The final step is to keep the loop going. LenGrowth uses the dashboard, reporting, and company workspace to show what has changed, what is complete, what still needs attention, and what should happen next.

That loop matters because the product is built for ongoing work, not one-time setup. A customer should be able to return to the dashboard, see today's focus, inspect up next items, review reporting, and make a better next decision based on what already happened.

If you are new to LenGrowth, these are the main places to begin:

If you already know which company you want to work on, open the company workspace route pattern /companies/[id] instead of starting from the top-level pages.

When a customer completes the company setup flow, LenGrowth opens the company workspace so they can continue the first-run flow there.

When a customer opens the dashboard, they should see a general summary of company activity, today's focus, up next tasks, and their company list.

When a customer opens the growth workspace, they should see a list of companies, search and filter controls, and a growth-focused summary card.

When a customer opens the task list or pipeline, they should see work organized by execution state rather than a single flat list.

When a customer opens reporting, they should see the current company reporting state and a view that is tied to the selected company.

If there are no companies in the account, the dashboard and growth pages will prompt the user to add one.
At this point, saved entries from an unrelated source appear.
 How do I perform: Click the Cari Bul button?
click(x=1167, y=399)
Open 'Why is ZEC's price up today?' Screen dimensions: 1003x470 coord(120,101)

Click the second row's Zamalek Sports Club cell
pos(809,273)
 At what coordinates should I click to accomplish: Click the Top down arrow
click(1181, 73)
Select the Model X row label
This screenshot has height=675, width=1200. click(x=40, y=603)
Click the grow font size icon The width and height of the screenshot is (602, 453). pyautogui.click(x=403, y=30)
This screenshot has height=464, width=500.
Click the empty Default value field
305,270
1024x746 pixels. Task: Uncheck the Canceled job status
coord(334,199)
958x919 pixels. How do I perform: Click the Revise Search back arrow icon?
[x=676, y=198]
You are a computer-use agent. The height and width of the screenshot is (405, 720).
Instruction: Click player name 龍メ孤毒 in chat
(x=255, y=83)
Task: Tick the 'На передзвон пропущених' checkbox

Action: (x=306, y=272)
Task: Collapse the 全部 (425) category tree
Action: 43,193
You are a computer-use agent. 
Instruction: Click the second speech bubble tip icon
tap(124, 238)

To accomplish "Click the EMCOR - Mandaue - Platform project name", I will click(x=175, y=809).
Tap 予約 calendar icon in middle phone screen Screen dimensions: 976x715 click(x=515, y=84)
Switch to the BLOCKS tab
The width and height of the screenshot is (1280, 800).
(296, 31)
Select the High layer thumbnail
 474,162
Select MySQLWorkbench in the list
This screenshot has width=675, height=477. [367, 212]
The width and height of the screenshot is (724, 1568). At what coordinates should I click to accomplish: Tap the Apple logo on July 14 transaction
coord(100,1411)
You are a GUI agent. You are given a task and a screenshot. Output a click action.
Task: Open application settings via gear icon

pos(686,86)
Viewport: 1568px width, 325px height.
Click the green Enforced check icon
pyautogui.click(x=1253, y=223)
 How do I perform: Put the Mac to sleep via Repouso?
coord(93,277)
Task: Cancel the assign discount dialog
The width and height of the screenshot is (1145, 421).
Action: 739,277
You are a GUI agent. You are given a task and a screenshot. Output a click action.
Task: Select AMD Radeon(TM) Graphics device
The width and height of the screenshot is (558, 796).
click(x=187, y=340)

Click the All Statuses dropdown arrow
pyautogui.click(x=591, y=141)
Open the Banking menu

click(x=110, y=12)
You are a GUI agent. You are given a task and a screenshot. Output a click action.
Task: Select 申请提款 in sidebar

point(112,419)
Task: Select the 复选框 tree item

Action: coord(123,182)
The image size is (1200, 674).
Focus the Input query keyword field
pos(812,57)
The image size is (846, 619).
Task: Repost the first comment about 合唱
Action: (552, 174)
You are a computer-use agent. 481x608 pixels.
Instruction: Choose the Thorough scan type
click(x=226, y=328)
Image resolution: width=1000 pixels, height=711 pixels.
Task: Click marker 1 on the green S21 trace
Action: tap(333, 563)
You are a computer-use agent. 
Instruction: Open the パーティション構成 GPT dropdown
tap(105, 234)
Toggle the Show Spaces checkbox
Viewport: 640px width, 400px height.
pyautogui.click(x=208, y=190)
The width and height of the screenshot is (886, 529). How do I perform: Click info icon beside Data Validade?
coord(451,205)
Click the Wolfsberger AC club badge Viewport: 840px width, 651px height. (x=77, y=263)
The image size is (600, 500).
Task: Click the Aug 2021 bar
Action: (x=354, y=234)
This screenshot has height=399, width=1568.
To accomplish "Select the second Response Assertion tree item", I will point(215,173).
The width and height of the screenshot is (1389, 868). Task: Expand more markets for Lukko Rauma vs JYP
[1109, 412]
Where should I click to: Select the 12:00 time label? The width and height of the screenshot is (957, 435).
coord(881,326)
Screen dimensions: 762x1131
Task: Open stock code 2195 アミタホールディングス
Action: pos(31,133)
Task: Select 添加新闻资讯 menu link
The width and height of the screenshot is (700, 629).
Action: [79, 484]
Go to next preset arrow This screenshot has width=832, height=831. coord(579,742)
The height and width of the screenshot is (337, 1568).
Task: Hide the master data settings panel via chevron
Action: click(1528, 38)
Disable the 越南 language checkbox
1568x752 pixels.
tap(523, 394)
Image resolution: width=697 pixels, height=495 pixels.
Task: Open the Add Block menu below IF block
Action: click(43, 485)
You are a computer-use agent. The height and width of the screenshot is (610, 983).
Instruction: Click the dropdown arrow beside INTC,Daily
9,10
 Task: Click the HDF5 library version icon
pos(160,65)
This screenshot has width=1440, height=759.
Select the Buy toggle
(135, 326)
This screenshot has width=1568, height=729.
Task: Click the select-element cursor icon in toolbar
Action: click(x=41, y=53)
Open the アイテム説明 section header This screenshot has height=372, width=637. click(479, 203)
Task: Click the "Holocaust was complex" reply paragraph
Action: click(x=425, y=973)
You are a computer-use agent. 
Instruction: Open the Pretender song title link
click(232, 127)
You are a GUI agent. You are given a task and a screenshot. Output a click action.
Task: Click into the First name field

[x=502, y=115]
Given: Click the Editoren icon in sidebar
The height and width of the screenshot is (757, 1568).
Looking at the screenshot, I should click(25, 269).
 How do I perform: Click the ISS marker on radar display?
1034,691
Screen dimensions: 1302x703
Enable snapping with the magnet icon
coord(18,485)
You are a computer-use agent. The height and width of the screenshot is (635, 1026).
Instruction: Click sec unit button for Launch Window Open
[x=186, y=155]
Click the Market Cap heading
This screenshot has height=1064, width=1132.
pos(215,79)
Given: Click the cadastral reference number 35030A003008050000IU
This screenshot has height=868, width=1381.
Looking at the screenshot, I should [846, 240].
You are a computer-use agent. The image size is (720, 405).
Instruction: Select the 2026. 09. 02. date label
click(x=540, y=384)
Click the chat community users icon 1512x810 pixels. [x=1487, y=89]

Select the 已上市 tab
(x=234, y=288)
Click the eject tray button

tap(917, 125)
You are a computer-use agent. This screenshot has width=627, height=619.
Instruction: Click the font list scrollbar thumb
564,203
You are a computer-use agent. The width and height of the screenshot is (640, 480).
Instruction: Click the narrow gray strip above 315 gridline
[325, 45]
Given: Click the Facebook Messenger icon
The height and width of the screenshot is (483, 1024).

In the product, that usually means going to https://lengrowth.com/companies/new or using the Add Company / Add Your First Company button where it appears.

Use a new company when the business does not already exist in LenGrowth. Use the edit flow when the company already exists and you only need to update the profile details.

Start with the company page, the dashboard, or the onboarding flow. Those screens are built to collect the first useful signals. If the information is still too thin, LenGrowth may show missing-context or guidance states rather than a finished plan.

Common problems

Check the company task page and the pipeline before assuming the task is missing. The product shows work in more than one place, and some tasks are best understood in the pipeline rather than in the main list.